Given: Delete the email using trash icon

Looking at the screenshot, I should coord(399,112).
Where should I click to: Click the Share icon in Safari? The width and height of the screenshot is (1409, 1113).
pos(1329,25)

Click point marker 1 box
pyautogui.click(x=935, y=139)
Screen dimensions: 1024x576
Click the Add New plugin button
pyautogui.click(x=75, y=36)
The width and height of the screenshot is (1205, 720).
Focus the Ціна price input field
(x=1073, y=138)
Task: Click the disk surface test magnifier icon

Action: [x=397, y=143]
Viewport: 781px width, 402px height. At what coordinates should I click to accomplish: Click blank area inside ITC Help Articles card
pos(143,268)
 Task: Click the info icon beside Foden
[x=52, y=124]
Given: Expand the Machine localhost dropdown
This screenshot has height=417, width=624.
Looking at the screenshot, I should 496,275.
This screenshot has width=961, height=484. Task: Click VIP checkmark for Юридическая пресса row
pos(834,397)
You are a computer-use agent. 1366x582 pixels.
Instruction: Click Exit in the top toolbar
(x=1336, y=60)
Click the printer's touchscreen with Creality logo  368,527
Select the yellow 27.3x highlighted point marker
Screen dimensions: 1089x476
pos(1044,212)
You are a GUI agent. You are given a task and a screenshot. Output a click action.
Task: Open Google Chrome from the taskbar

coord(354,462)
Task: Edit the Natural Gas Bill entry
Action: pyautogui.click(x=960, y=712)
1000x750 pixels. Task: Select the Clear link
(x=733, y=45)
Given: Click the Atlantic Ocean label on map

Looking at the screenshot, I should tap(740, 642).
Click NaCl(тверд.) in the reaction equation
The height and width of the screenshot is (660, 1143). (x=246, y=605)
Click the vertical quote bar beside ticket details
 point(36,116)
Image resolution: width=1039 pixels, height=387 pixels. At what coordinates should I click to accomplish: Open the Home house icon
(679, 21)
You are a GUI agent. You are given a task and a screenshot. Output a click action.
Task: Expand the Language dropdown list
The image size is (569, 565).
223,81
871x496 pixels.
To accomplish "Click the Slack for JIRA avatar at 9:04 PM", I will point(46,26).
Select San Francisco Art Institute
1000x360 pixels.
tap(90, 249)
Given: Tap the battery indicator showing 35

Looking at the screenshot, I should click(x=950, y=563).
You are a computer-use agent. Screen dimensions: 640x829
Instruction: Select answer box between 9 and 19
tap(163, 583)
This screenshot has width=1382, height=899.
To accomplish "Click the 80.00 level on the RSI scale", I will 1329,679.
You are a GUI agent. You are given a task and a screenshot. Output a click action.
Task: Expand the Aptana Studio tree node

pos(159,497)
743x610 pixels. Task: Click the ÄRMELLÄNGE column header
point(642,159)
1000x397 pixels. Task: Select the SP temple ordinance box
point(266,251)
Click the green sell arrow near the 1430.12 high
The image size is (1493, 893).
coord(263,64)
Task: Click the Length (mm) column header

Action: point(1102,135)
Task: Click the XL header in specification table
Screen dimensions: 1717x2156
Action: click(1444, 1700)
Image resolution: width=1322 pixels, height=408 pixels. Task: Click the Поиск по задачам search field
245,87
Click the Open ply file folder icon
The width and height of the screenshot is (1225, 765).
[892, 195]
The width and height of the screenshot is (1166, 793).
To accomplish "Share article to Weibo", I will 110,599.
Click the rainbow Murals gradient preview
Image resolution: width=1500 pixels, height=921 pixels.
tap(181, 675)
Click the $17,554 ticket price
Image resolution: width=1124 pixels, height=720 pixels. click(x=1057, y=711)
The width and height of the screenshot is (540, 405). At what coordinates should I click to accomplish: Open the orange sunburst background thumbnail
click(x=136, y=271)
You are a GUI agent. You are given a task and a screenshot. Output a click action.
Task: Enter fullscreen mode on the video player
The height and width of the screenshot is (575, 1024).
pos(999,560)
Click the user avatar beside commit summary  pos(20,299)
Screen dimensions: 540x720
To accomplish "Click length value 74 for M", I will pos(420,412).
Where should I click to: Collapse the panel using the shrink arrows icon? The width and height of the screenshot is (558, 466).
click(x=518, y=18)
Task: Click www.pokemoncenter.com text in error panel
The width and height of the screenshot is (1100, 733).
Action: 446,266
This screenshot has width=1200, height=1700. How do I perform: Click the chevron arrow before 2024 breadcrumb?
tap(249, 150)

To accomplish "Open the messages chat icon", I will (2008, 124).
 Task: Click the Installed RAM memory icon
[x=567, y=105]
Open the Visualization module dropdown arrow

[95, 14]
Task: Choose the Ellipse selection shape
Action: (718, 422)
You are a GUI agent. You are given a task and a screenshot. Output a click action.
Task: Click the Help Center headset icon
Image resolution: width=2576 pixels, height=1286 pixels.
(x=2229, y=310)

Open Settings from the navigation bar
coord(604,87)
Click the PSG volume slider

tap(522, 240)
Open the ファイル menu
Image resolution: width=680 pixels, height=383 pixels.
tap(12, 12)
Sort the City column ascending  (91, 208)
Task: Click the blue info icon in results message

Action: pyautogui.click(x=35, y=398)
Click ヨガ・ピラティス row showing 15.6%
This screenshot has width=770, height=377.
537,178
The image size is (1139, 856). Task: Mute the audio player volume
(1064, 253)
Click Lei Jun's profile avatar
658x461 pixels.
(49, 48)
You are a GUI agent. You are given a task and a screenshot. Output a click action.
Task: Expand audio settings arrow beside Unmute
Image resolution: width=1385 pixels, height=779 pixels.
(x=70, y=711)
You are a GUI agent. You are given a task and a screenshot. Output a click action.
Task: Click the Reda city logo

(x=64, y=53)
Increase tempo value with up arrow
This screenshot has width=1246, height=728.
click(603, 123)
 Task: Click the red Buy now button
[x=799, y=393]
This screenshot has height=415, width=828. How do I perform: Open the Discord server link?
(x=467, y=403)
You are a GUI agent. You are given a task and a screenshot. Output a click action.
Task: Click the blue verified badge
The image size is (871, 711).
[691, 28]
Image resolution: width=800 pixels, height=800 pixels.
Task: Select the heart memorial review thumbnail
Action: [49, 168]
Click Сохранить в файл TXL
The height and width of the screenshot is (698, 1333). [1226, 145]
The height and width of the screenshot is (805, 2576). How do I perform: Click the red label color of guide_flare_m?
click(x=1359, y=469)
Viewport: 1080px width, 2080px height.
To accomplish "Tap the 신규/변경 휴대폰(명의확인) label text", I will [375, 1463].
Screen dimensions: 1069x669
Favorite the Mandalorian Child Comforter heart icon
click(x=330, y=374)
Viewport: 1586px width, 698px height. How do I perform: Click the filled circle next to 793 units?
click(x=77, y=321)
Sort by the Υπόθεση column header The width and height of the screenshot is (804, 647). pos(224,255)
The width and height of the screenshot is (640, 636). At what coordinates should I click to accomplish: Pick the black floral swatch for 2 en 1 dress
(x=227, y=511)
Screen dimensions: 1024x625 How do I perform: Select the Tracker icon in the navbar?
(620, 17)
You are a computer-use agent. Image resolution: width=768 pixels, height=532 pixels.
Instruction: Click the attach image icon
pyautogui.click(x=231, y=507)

◆ ◆ ◆ ◆ ◆ ◆ ◆

### Instructions to follow
Only the lines above from the line containing "Image resolution: width=1322" through the line containing "Task: Click the Help Center headset icon" should be retyped, exactly and with both ends included.

### Result
Image resolution: width=1322 pixels, height=408 pixels. Task: Click the Поиск по задачам search field
245,87
Click the Open ply file folder icon
The width and height of the screenshot is (1225, 765).
[892, 195]
The width and height of the screenshot is (1166, 793).
To accomplish "Share article to Weibo", I will 110,599.
Click the rainbow Murals gradient preview
Image resolution: width=1500 pixels, height=921 pixels.
tap(181, 675)
Click the $17,554 ticket price
Image resolution: width=1124 pixels, height=720 pixels. click(x=1057, y=711)
The width and height of the screenshot is (540, 405). At what coordinates should I click to accomplish: Open the orange sunburst background thumbnail
click(x=136, y=271)
You are a GUI agent. You are given a task and a screenshot. Output a click action.
Task: Enter fullscreen mode on the video player
The height and width of the screenshot is (575, 1024).
pos(999,560)
Click the user avatar beside commit summary  pos(20,299)
Screen dimensions: 540x720
To accomplish "Click length value 74 for M", I will pos(420,412).
Where should I click to: Collapse the panel using the shrink arrows icon? The width and height of the screenshot is (558, 466).
click(x=518, y=18)
Task: Click www.pokemoncenter.com text in error panel
The width and height of the screenshot is (1100, 733).
Action: 446,266
This screenshot has width=1200, height=1700. How do I perform: Click the chevron arrow before 2024 breadcrumb?
tap(249, 150)

To accomplish "Open the messages chat icon", I will (2008, 124).
 Task: Click the Installed RAM memory icon
[x=567, y=105]
Open the Visualization module dropdown arrow

[95, 14]
Task: Choose the Ellipse selection shape
Action: (718, 422)
You are a GUI agent. You are given a task and a screenshot. Output a click action.
Task: Click the Help Center headset icon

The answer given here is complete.